Doch woran hat's gelegen? Etwa an den Fragen mit der Brisanz eines Gemeindebriefes? An den Kandidaten, die allesamt "Spritzigkeit" im Fremdwörterlexikon nachschlagen würden? Oder an Moderator Bach, der wie immer aussah, als hätte er einen Gymnastikball verschluckt und so laut schrie, dass ihn sogar Zuschauer, die den Ton ausgeschalten hatten, noch hören mussten?

Es war wohl von allem etwas. Mit "nicht unbeträchtlichem Bauchgefühl" und einer rosafarbenen Krawatte stand Bach seinen zwei Kandidaten zur Seite. Die sollten einschätzen, wie viel Prozent der Deutschen zugeben, schon mal einen Popel unter den Tisch geschmiert zu haben: Niveau und Spaßfaktor halten sich schon gleich zu Beginn elegant die Waage.

Kandidatin Elena lag mit ihrem Tipp näher an den imposanten 18 Prozent, durfte bleiben und hatte die Möglichkeit, ihren Gewinn in fünf Schritten bis zu einer Million Euro zu verzehnfachen. Nächste Frage: "Wieviel Prozent der Deutschen glauben, Innenminister Wolfgang Schäuble hätte mehr Autorität, wenn er nicht im Rollstuhl sitzen würde?" Sogar Bach distanzierte sich von dieser geschmacklosen Frage.

Geholfen wurde Elena vom Publikum, indem es wild dazwischen rief wie bei einem Oprah Winfrey-Talk. Ihr Mann Daniel konnte Elena nicht sonderlich helfen, da er meistens "nicht so genau" Bescheid wusste. Am Ende hatte Elena trotz allem 10.000 Euro gewonnen. Und Bach freute sich "schon auf nächste Woche".

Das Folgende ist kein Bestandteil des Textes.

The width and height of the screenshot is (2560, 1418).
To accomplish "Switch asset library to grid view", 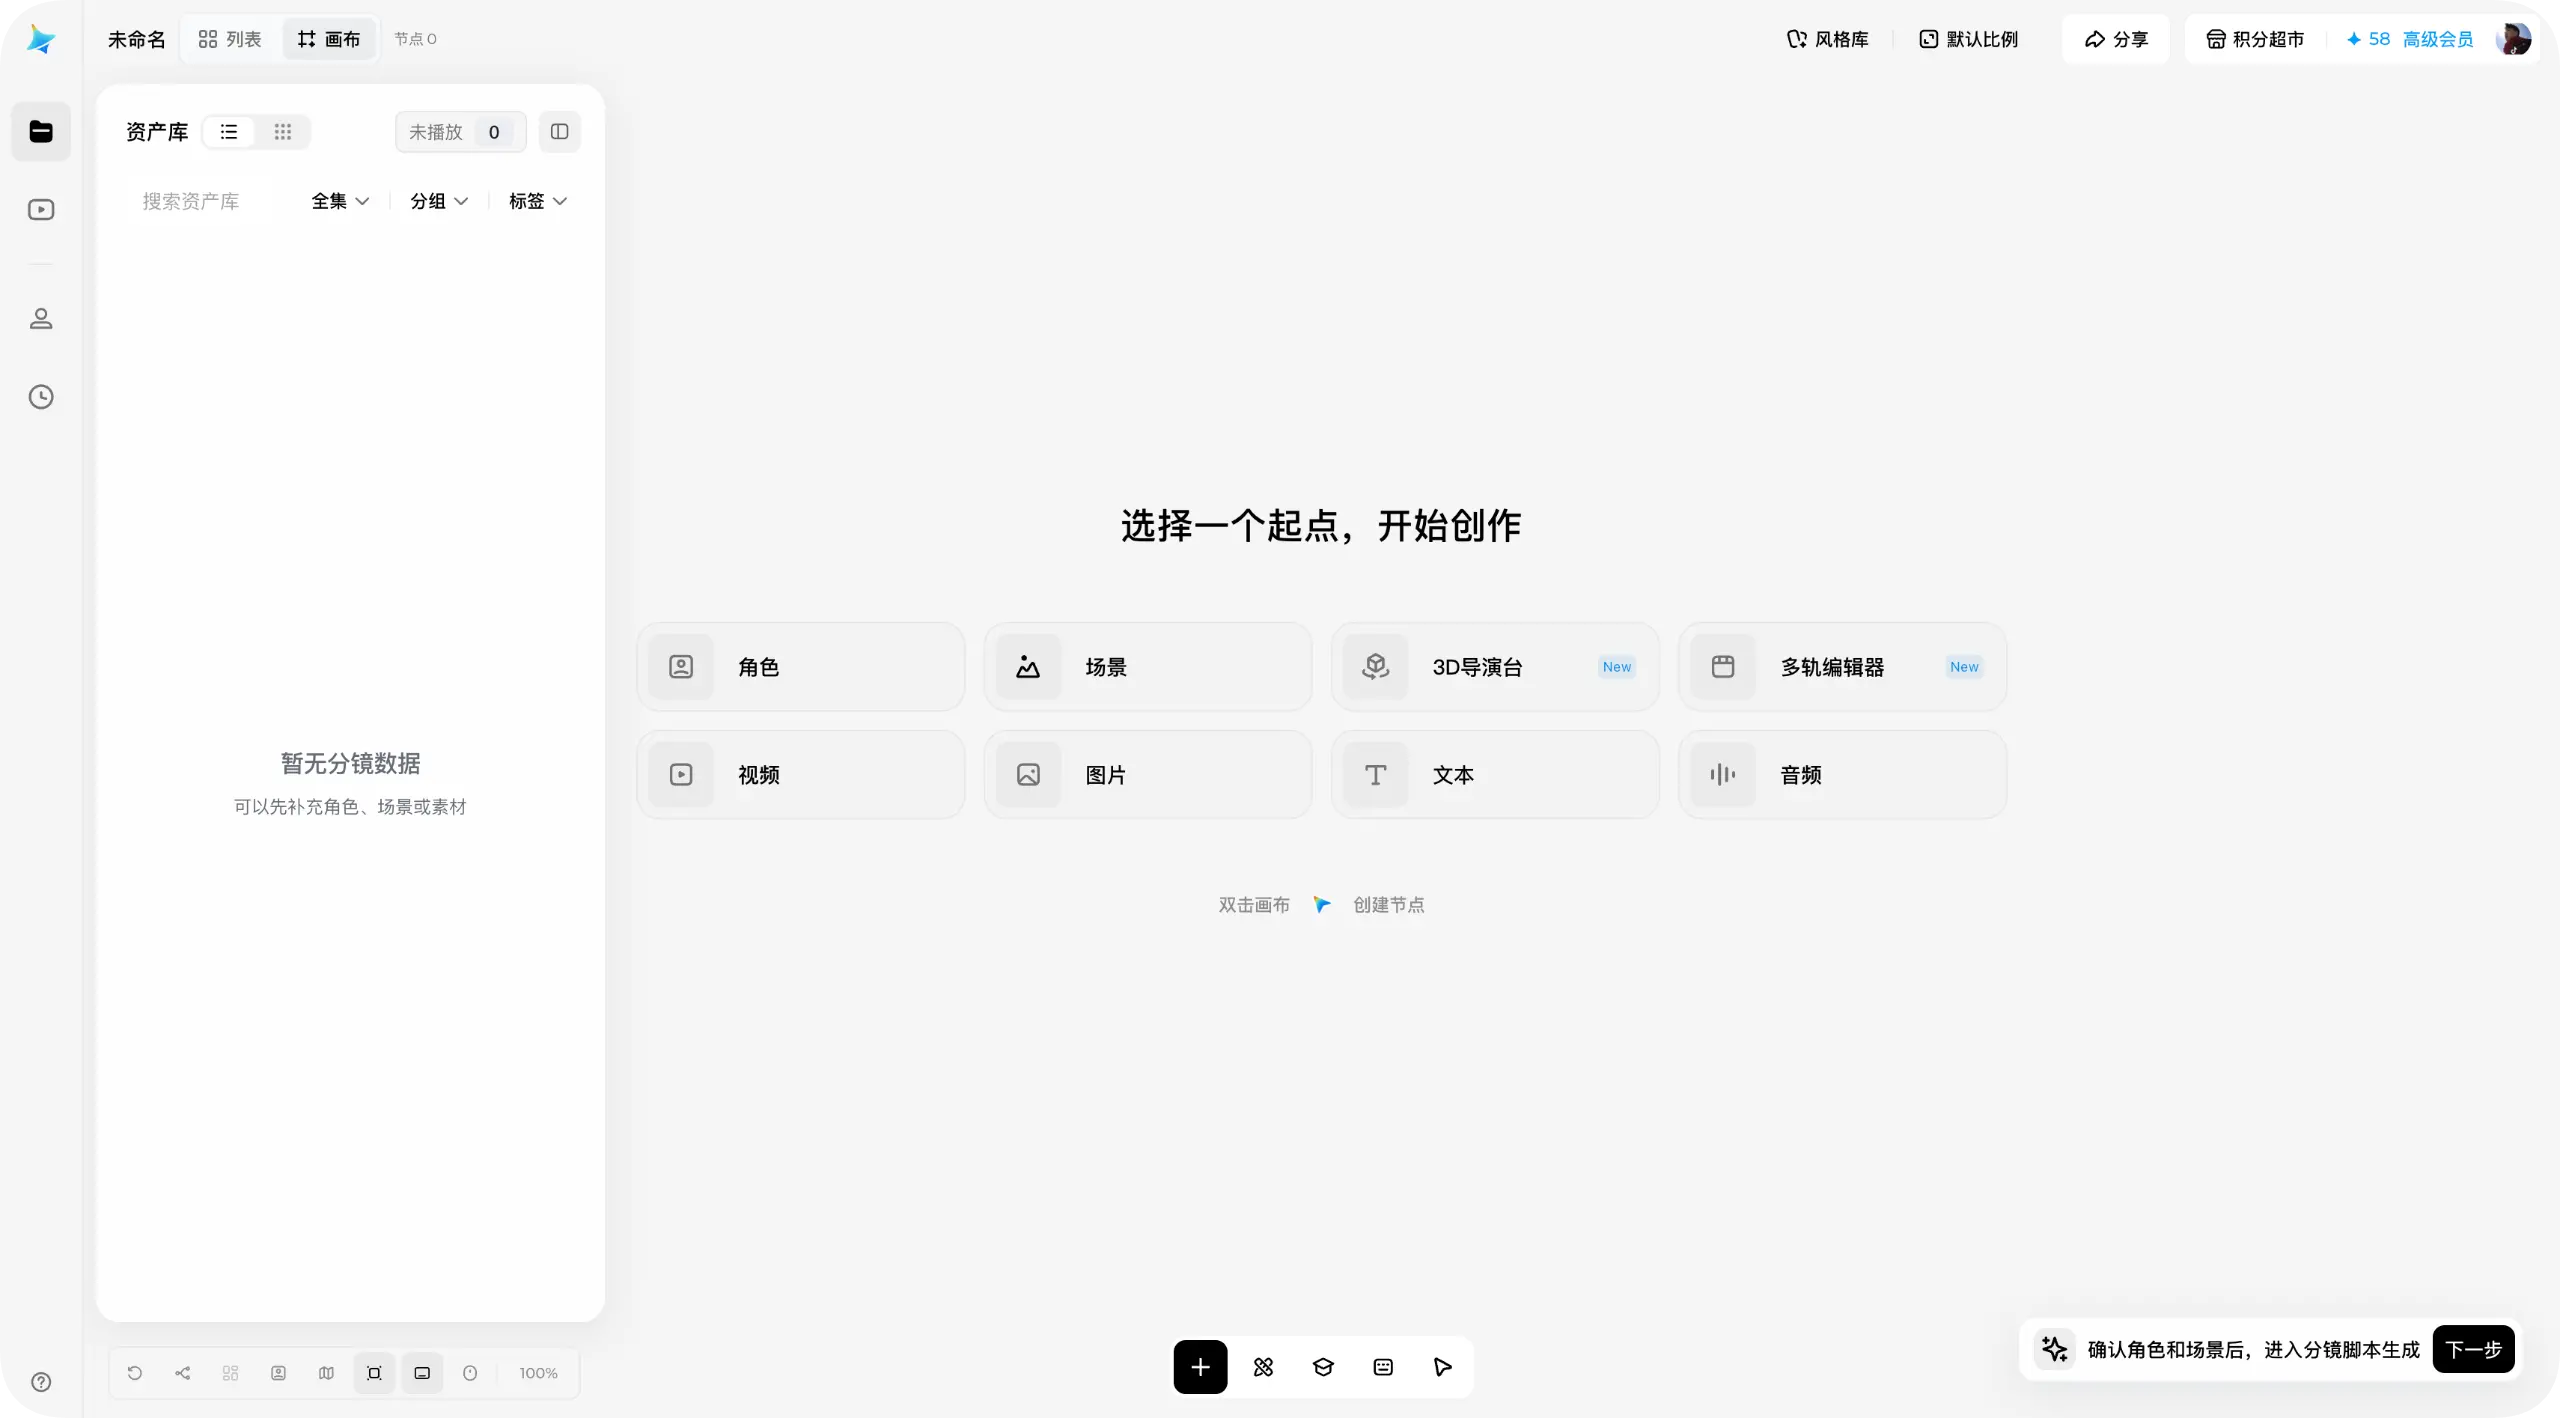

Auch RTL, der Muttersender von Vox, will mit einer Gameshow den quotenschwachen Vorabend retten. Dafür hat man mit "Einer gegen Hundert" nun ein Konzept aus dem Jahr 2002 ausgekramt. Damals wurde es von Linda de Mol moderiert, jetzt führt täglich Wolfram Kons durch das Quizduell. Er hat mit solchen Sendungen Erfahrung, kommentierte er schließlich schon den "Domino-Day".

Zweischwanzhunde und Keinohrhasen

In "Einer gegen Hundert" stellt Kons Fragen wie: "Til Schweiger ist Autor, Regisseur und Hauptdarsteller welches Films? Einbeinschweine, Zweischwanzhunde oder Keinohrhasen?" Im Stil von "Der Preis ist heiß" und "Jeopardy" spielt ein Kandidat gegen hundert Gegner, die sich aus "Wer wird Millionär"-Gewinnern, RTL-Moderatorinnen und Misswahl-Siegerinnen rekrutieren. Für jede falsche Antwort fliegt ein Gegner raus, und für den Kandidaten gibt's Geld.

Und so läuft es unberührt weiter, das On-Off-Karussell im Privatsenderzirkus: Wo RTL noch versucht, mit Altbewährtem den Nachmittag zu retten, hat Vox vielleicht schon bald wieder einen neuen Fisch an der Angel: Und der wird bestimmt "einfach zuzubereiten und superlecker" sein - mit dem Starkoch Tim Mälzer laufen Gespräche über eine neue Sendung.